Knelpunten worden onder andere veroorzaakt door complexiteit en onbegrijpelijkheid van regelgeving, wetgeving die bedoeling niet ondersteunt en wet- en regelgeving die mensen (onevenredig) zwaar raakt in hun inkomenssituatie.

Regelgeving die mensen raakt in hun inkomenssituatie betreft bijvoorbeeld de brutering van een vordering na jaarovergang. UWV betaalt het nettobedrag van een uitkering uit aan een uitkeringsgerechtigde en draagt de loonheffing over de uitkering namens de uitkeringsgerechtigde af aan de Belastingdienst. Als later blijkt dat de uitkering (deels) onterecht is uitgekeerd, dan is UWV verplicht deze uitkering volledig terug te vorderen. In een lopend jaar kan UWV het nettobedrag terugvorderen bij  de cliënt en de afgedragen loonheffing terughalen bij de Belastingdienst. Bij het passeren van de jaargrens vordert UWV het brutobedrag terug bij de cliënt. Dat bedrag is hoger dan de teveel ontvangen (netto) uitkering die een cliënt heeft ontvangen en kan mensen in financiële problemen brengen. Het verschil moeten cliënten zelf terugvragen bij de belastingdienst. Een werkgroep met deelname vanuit SZW, UWV, Financiën en Belastingdienst bekijkt de mogelijkheid om ook in een later jaar netto te kunnen terugbetalen.

In hun brieven maken SVB en UWV zich ook zorgen over burgers die hun weg moeten vinden in twee regelingen in verschillende stelsels, bij twee uitvoerders. Dat moet volgens SVB beter en eenvoudiger. UWV pleit voor warme overdracht om te kunnen voldoen aan de hulpvraag van mensen. Jongeren met een psychische of lichamelijke beperking die aankloppen bij UWV voor een Wajong-uitkering mag UWV bijvoorbeeld niet helpen als zij nog kunnen participeren op de arbeidsmarkt. Zij komen dan nog wel in aanmerking voor een bijstandsuitkering, maar daarvoor moeten zij zich zelf bij de gemeente melden. UWV kan niet zorgen voor een ‘warme overdracht’ naar andere dienstverleners omdat persoonsgegevens, zoals namen en bsn-nummers, vanwege privacyregels niet  gedeeld mogen worden.

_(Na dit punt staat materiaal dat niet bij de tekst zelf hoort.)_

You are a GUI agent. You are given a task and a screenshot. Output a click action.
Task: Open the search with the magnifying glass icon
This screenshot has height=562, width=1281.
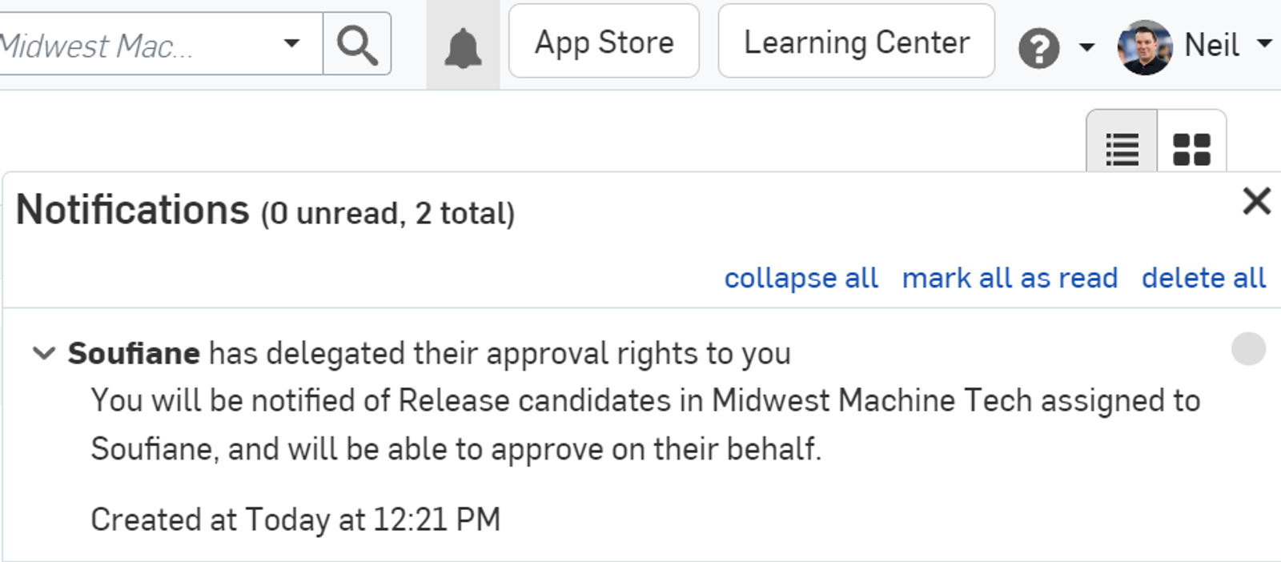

Warme overdracht wordt veelvuldig toegepast in de zorg, bijvoorbeeld om te zorgen dat de overgang van het ziekenhuis naar thuis met ondersteuning van de thuiszorg soepel verloopt. De overdracht gaat in samenspraak, met verplaatsen in elkaars situatie en vergt persoonlijk maatwerk om de overdracht van zorg zo zorgvuldig mogelijk te laten verlopen.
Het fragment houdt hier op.